What the task asks.
Whatever comes before the line containing "The image size" stays out; transcribe that line and all that follow to the end of the records exactly, with no pictures.

Data listing.
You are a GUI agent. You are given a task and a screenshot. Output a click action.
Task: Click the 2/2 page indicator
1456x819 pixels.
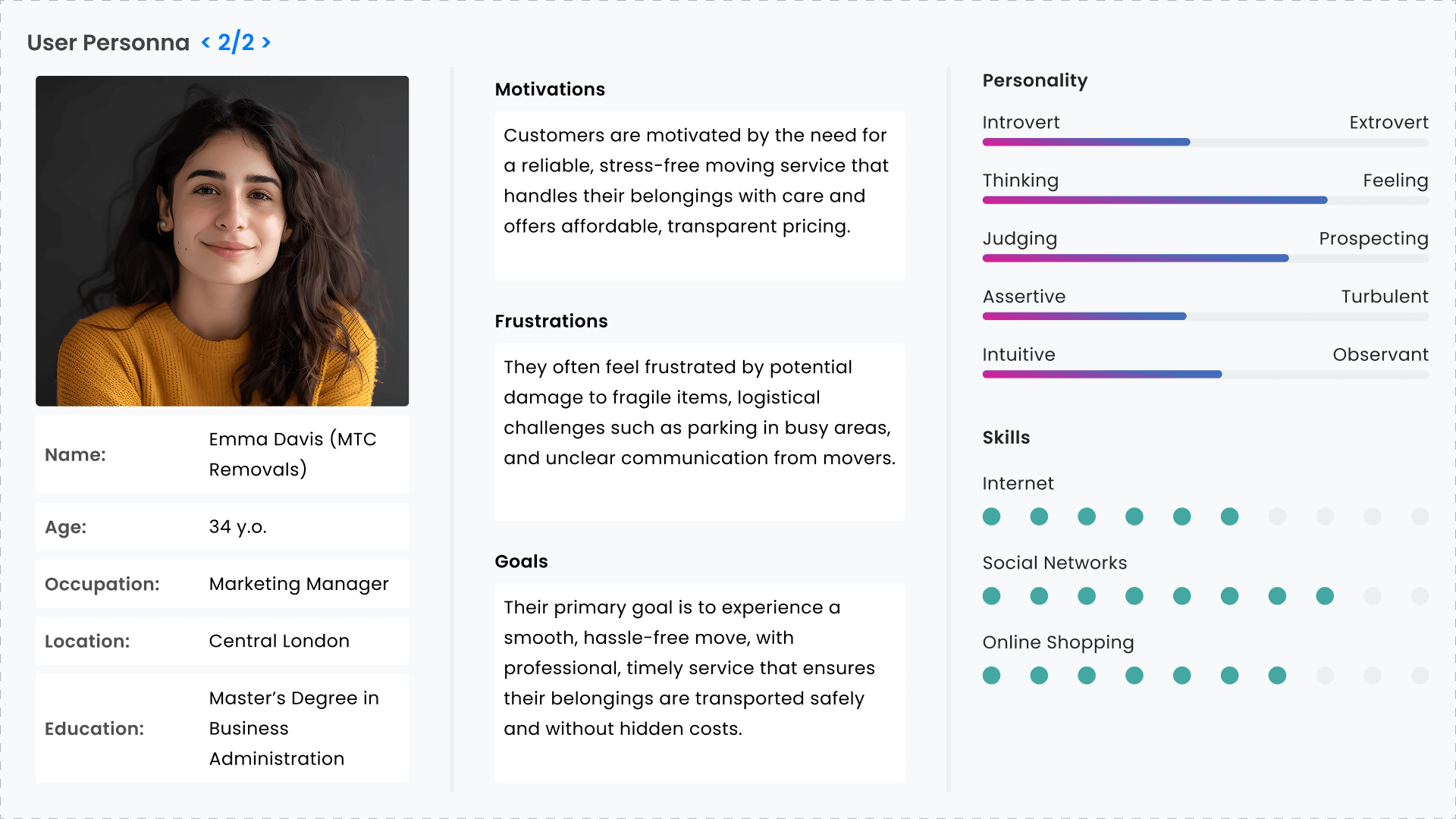coord(236,43)
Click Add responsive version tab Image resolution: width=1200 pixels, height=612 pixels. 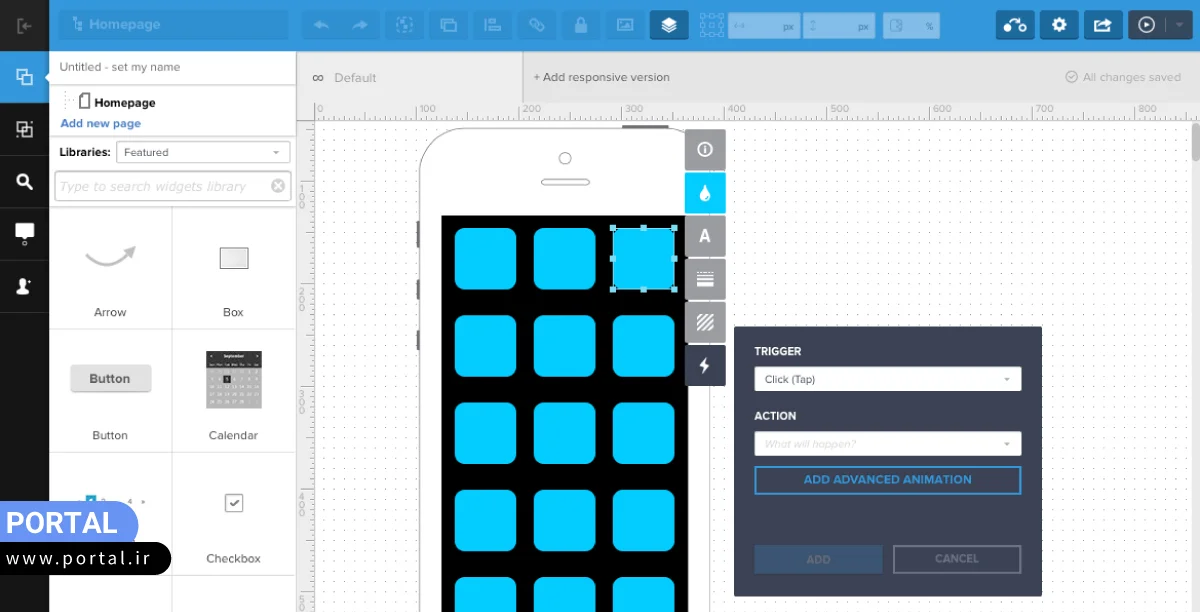click(601, 77)
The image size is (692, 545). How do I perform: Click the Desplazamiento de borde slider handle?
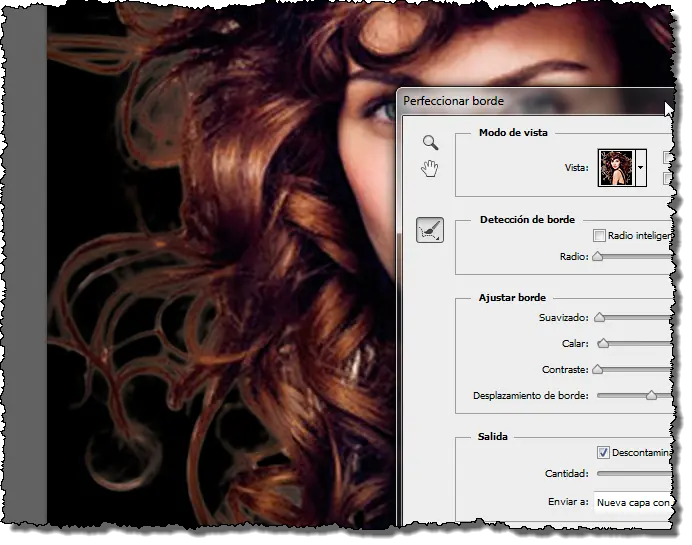651,395
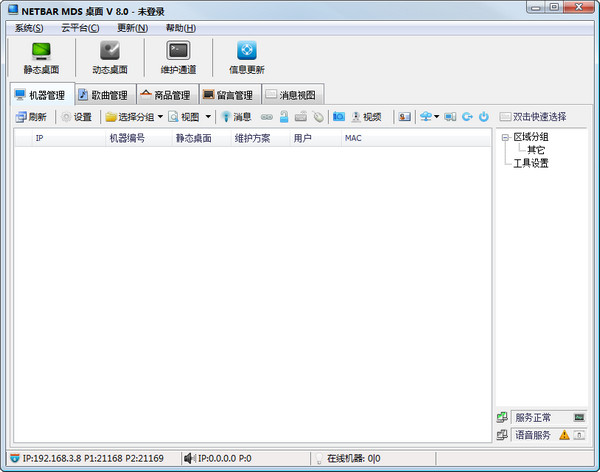Click the link chain toolbar icon
The height and width of the screenshot is (472, 600).
point(266,117)
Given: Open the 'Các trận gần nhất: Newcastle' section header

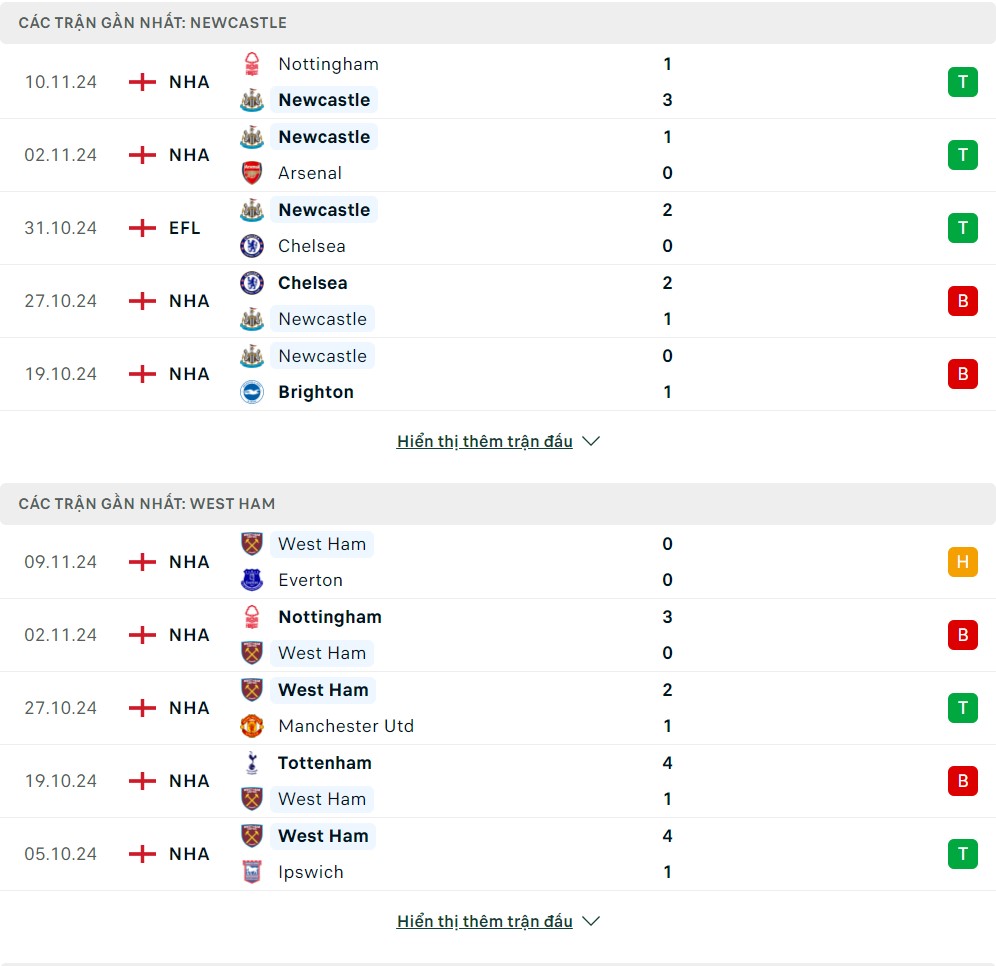Looking at the screenshot, I should coord(153,22).
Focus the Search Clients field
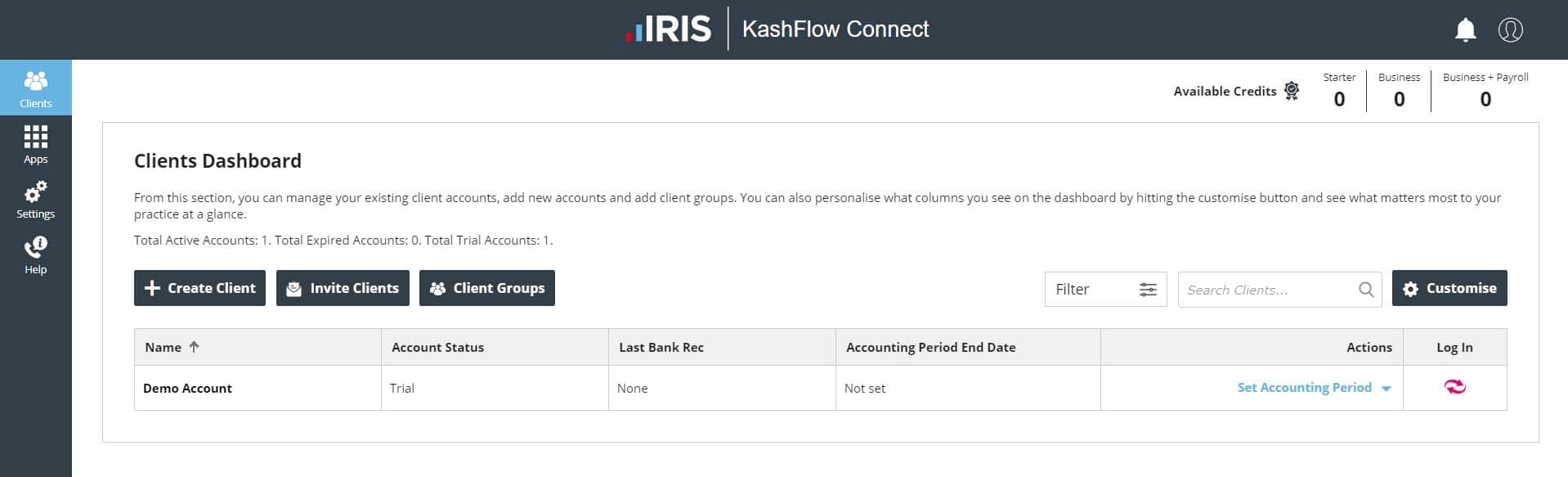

Response to this exercise.
The image size is (692, 545). How do I perform: Click the Desplazamiento de borde slider handle?
651,395
Click the link chain toolbar icon
The height and width of the screenshot is (472, 600).
point(266,117)
Given: Open the 'Các trận gần nhất: Newcastle' section header

Looking at the screenshot, I should coord(153,22).
Focus the Search Clients field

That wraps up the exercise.